→ Brano di lettura:
Il Nuovo Testamento, il cui centro è Cristo, come ci ricorda Sant’Agostino, era nascosto nell’Antico e l’Antico si svela pienamente nel Nuovo (cfr. S. Agostino, Quaest. in Hept., 2, 73). La trasfigurazione di Gesù, dunque, è la conferma che attraverso le Scritture si incontra Dio, si impara il suo cuore e si cresce nell’amicizia con Lui. Questo evento, però, è anche un’esperienza di profonda preghiera. Esso accade su un monte, il Tabor secondo la tradizione. Al di là delle questioni topografiche, quello che chiama l’attenzione è l’idea del luogo dell’incontro con Dio che avviene in alto, fuori dall’ordinarietà della vita.
Se vogliamo davvero incontrare il Signore, abbiamo bisogno di silenzio, abbiamo bisogno di metterci in disparte e di lasciare che sia Lui a parlarci. Presi dalla frenesia del quotidiano, quanto poco spazio lasciamo a questo silenzio e a questa contemplazione. Troppo spesso anche la nostra preghiera è fatta più di parole che di silenzio e di ascolto. La vera preghiera, invece, è contemplazione, incontro con il Signore che ci parla.
Quando facciamo questa esperienza, come Pietro, sperimentiamo la vera bellezza di Dio: è bello per noi essere qui! Celebrare la Trasfigurazione di Gesù, dunque, è ci invita alla riscoperta della bellezza della preghiera, dello stare con il Signore e della vita cristiana. Se continuiamo a vivere la preghiera come un dovere o la vita cristiana come un insieme di cosa da fare, di obblighi e precetti, non saremo in grado di godere la bellezza di questo incontro con il Signore, né di esserne testimoni gioiosi.

→ Dati estratti:
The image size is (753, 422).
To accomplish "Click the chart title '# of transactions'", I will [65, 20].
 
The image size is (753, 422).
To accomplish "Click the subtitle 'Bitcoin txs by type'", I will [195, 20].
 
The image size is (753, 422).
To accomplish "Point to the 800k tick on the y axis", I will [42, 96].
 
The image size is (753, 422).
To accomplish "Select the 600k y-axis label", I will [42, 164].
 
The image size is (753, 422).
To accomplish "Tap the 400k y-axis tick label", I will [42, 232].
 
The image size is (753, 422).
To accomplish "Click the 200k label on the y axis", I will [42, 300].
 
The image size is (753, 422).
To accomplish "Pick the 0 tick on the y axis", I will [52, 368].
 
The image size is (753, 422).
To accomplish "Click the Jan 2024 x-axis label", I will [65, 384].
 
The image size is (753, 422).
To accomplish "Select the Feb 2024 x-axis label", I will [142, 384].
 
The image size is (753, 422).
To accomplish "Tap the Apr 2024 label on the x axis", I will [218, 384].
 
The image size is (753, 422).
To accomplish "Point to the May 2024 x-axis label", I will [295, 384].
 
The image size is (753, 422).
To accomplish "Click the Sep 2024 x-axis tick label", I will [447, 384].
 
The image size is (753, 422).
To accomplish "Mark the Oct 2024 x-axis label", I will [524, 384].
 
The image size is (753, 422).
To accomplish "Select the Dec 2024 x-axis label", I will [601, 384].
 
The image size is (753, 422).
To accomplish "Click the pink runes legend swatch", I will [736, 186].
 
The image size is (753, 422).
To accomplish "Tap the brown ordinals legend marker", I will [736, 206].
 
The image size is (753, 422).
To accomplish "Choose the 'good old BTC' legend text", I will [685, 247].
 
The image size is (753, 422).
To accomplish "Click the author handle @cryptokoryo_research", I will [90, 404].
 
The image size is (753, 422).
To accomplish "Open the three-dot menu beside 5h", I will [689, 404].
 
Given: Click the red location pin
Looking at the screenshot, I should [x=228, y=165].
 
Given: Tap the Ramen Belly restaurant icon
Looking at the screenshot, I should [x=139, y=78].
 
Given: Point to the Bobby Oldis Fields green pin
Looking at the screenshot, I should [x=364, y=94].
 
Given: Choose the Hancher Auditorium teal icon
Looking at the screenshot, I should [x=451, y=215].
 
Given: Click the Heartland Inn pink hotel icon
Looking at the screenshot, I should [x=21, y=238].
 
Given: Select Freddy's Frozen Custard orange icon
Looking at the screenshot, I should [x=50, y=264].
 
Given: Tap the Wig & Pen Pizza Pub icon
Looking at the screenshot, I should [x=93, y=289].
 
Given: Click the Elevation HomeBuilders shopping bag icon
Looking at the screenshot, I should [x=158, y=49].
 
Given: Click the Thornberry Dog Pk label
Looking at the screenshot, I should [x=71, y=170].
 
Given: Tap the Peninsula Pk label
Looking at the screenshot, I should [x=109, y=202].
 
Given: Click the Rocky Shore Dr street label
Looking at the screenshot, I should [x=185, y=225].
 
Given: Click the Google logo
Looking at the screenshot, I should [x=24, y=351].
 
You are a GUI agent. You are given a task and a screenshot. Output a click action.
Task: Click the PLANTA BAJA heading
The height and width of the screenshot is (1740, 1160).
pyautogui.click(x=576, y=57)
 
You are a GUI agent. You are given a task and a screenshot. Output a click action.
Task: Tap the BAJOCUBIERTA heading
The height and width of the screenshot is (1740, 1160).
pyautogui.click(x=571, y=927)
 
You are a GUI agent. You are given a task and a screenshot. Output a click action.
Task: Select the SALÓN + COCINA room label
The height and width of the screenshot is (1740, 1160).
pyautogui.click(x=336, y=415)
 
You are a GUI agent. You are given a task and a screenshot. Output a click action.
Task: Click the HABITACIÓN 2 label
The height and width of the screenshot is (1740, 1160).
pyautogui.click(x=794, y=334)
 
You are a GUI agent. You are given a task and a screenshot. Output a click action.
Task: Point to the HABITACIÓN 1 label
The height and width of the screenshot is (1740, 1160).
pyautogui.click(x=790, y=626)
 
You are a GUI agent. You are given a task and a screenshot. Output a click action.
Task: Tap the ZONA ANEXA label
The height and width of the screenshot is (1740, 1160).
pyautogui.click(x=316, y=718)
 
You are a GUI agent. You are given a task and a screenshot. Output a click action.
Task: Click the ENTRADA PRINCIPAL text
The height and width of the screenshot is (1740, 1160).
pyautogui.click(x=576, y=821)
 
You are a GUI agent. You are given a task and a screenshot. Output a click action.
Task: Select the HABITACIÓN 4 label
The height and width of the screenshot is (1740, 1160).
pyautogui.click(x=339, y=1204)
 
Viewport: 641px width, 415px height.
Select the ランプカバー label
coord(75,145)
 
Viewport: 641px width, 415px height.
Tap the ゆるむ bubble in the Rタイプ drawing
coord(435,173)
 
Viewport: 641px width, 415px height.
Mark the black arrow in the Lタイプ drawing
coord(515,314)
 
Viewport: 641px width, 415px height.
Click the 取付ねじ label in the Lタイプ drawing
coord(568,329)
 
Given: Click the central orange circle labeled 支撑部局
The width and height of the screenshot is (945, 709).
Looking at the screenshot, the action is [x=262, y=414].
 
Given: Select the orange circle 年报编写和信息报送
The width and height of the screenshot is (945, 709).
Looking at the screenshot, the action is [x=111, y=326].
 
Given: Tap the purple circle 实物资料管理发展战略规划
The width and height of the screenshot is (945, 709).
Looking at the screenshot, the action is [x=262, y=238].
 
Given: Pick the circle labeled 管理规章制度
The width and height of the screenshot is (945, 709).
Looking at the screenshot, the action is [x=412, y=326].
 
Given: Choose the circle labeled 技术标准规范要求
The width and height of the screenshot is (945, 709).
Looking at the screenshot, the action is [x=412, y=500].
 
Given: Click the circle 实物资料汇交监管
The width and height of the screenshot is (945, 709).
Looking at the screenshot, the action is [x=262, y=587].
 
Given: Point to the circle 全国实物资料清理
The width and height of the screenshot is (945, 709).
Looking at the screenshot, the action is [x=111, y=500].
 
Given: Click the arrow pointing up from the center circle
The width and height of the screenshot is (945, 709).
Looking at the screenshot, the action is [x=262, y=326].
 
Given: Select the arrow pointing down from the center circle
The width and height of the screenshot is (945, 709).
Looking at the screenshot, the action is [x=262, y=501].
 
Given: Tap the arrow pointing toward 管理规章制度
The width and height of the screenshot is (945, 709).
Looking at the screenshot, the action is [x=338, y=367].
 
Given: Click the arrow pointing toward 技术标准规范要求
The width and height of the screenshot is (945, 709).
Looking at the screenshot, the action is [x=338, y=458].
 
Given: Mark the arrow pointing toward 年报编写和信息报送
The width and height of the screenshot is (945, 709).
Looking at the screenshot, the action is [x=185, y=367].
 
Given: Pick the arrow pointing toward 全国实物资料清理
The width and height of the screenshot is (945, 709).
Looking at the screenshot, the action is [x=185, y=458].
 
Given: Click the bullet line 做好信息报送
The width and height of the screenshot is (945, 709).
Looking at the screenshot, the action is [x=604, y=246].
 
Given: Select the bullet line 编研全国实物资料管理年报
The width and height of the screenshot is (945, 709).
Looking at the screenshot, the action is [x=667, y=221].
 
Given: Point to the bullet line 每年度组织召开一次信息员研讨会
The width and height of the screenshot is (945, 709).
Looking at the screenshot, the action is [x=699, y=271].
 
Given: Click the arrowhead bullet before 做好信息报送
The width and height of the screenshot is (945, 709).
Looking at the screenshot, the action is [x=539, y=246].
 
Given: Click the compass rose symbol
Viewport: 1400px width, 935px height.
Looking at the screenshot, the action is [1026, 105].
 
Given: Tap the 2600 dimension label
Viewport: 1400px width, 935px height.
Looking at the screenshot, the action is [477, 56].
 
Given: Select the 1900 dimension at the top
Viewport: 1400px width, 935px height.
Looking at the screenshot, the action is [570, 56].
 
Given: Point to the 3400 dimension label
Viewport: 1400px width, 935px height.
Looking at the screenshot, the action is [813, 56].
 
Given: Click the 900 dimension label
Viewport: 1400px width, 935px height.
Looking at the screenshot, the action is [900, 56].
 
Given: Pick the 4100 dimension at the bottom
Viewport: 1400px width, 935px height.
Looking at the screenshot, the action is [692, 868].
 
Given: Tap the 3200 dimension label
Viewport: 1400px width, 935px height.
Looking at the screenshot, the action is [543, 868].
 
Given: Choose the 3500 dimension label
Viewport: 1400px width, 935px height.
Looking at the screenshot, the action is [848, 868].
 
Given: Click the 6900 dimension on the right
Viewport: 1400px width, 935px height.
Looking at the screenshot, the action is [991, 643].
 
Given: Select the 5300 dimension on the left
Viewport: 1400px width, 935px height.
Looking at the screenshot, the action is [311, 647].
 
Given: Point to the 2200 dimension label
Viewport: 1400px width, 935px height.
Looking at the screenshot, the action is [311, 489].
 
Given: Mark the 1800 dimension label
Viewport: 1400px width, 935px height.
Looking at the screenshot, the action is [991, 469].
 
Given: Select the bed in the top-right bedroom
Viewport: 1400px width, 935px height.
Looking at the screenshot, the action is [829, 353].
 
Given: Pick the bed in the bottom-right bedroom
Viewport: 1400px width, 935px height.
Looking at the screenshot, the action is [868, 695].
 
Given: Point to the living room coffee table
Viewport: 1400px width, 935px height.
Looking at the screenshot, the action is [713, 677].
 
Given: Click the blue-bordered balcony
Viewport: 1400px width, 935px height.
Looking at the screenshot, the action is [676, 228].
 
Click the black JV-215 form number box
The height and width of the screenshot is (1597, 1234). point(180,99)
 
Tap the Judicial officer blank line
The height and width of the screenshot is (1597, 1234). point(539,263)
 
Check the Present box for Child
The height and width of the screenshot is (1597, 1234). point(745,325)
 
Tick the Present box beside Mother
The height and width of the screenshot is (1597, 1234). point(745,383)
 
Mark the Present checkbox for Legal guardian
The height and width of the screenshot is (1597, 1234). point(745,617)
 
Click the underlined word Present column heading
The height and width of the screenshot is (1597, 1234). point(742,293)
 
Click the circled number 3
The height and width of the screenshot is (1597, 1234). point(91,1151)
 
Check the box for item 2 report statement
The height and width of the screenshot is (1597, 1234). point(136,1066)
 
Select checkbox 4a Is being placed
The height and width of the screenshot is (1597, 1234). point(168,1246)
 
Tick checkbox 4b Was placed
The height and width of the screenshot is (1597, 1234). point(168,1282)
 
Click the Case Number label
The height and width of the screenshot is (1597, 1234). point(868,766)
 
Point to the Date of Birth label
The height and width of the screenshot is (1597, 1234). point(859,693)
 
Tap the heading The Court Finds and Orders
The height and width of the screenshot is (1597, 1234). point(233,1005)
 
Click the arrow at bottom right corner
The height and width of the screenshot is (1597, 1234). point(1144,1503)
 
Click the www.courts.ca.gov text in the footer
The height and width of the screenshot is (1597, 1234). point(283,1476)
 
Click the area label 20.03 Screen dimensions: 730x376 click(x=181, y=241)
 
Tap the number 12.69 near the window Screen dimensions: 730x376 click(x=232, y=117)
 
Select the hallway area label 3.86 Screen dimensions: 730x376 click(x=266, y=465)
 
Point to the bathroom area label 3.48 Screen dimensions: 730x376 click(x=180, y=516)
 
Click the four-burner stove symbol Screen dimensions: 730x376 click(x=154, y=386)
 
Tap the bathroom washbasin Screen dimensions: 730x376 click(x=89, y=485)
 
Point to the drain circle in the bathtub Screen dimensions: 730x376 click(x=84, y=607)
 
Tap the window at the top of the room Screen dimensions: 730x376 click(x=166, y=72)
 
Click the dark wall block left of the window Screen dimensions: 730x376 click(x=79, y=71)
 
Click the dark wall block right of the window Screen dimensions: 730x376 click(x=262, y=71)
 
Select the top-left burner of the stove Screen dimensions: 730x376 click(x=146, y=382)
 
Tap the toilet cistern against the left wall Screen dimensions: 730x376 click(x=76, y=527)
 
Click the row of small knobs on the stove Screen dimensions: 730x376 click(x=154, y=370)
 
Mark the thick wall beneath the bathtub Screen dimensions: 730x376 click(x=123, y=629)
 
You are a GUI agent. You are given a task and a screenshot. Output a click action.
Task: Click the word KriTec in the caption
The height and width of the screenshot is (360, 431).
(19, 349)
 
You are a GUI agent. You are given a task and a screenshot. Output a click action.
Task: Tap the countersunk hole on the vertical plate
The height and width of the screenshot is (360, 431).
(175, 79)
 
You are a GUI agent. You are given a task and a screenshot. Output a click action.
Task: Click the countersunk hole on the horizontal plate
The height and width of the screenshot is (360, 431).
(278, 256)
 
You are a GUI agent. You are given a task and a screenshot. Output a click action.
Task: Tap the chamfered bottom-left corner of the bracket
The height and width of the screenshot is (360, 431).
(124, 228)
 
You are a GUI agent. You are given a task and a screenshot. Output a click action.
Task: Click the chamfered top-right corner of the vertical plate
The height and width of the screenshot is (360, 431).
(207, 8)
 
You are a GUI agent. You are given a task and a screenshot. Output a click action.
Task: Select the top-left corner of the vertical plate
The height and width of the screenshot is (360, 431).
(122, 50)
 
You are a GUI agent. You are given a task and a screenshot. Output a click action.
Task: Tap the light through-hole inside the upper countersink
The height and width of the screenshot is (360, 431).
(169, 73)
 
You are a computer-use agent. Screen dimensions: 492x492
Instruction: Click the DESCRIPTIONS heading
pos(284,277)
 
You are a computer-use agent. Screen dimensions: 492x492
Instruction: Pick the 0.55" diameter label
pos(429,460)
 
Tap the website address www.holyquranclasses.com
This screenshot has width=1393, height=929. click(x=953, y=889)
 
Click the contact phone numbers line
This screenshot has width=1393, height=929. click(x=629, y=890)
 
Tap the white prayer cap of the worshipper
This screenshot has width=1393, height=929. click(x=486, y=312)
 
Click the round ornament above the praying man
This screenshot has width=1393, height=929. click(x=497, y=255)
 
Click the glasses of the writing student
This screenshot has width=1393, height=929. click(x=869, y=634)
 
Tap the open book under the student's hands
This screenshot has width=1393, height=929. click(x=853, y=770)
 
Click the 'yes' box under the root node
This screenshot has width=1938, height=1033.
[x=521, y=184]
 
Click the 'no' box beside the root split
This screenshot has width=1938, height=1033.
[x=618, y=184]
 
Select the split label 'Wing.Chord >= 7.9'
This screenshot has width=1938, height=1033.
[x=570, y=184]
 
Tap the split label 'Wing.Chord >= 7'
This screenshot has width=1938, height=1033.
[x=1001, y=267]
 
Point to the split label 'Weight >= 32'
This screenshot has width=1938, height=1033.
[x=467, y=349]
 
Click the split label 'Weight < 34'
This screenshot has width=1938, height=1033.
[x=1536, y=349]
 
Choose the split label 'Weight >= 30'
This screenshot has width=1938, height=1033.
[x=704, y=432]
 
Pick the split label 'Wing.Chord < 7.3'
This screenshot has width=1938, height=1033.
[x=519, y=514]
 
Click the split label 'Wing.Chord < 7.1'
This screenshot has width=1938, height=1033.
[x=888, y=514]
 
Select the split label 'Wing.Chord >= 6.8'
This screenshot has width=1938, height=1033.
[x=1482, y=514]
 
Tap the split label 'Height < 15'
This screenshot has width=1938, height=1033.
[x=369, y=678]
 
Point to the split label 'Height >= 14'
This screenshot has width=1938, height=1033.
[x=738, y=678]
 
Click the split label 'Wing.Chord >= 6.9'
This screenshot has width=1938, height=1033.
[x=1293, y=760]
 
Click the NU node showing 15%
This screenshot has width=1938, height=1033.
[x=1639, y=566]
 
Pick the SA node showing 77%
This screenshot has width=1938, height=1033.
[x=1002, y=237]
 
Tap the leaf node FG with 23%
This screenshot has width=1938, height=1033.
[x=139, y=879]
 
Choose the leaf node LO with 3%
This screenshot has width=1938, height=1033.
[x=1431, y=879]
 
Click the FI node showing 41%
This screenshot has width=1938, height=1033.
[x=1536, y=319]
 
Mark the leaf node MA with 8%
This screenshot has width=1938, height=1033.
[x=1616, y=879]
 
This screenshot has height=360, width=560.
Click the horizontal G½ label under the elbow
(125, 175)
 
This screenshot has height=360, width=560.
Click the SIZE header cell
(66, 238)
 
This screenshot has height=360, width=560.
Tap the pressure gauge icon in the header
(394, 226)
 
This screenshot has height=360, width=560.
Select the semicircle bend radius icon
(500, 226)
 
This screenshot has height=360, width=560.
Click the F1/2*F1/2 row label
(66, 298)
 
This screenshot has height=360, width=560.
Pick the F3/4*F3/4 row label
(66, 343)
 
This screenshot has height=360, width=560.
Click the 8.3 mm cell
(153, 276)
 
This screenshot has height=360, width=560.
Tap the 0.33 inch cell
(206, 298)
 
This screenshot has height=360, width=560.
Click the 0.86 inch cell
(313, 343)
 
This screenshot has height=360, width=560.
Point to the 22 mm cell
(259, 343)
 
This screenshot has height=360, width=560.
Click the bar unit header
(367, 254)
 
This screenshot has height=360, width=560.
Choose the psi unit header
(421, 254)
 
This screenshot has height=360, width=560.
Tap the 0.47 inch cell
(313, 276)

→ Consegna A: Citi testualmente dal brano il passo che inizia con "Il Nuovo Testamento, il" e termina con "dall’ordinarietà della vita.".
→ Consegna B: Secondo il brano, su quale monte avviene la trasfigurazione stando alla tradizione?
→ Consegna C: Riassuma il brano in due frasi.

→ Risposta scritta A:
Il Nuovo Testamento, il cui centro è Cristo, come ci ricorda Sant’Agostino, era nascosto nell’Antico e l’Antico si svela pienamente nel Nuovo (cfr. S. Agostino, Quaest. in Hept., 2, 73). La trasfigurazione di Gesù, dunque, è la conferma che attraverso le Scritture si incontra Dio, si impara il suo cuore e si cresce nell’amicizia con Lui. Questo evento, però, è anche un’esperienza di profonda preghiera. Esso accade su un monte, il Tabor secondo la tradizione. Al di là delle questioni topografiche, quello che chiama l’attenzione è l’idea del luogo dell’incontro con Dio che avviene in alto, fuori dall’ordinarietà della vita.

→ Risposta scritta B: Sul Tabor.

→ Risposta scritta C: La trasfigurazione di Gesù conferma che attraverso le Scritture si incontra Dio ed è anche un'esperienza di profonda preghiera, che accade su un monte, in alto, fuori dall'ordinarietà della vita. Per incontrare davvero il Signore servono silenzio e ascolto, poiché la vera preghiera è contemplazione, e chi vive la preghiera come un dovere non sarà in grado di godere la bellezza di questo incontro.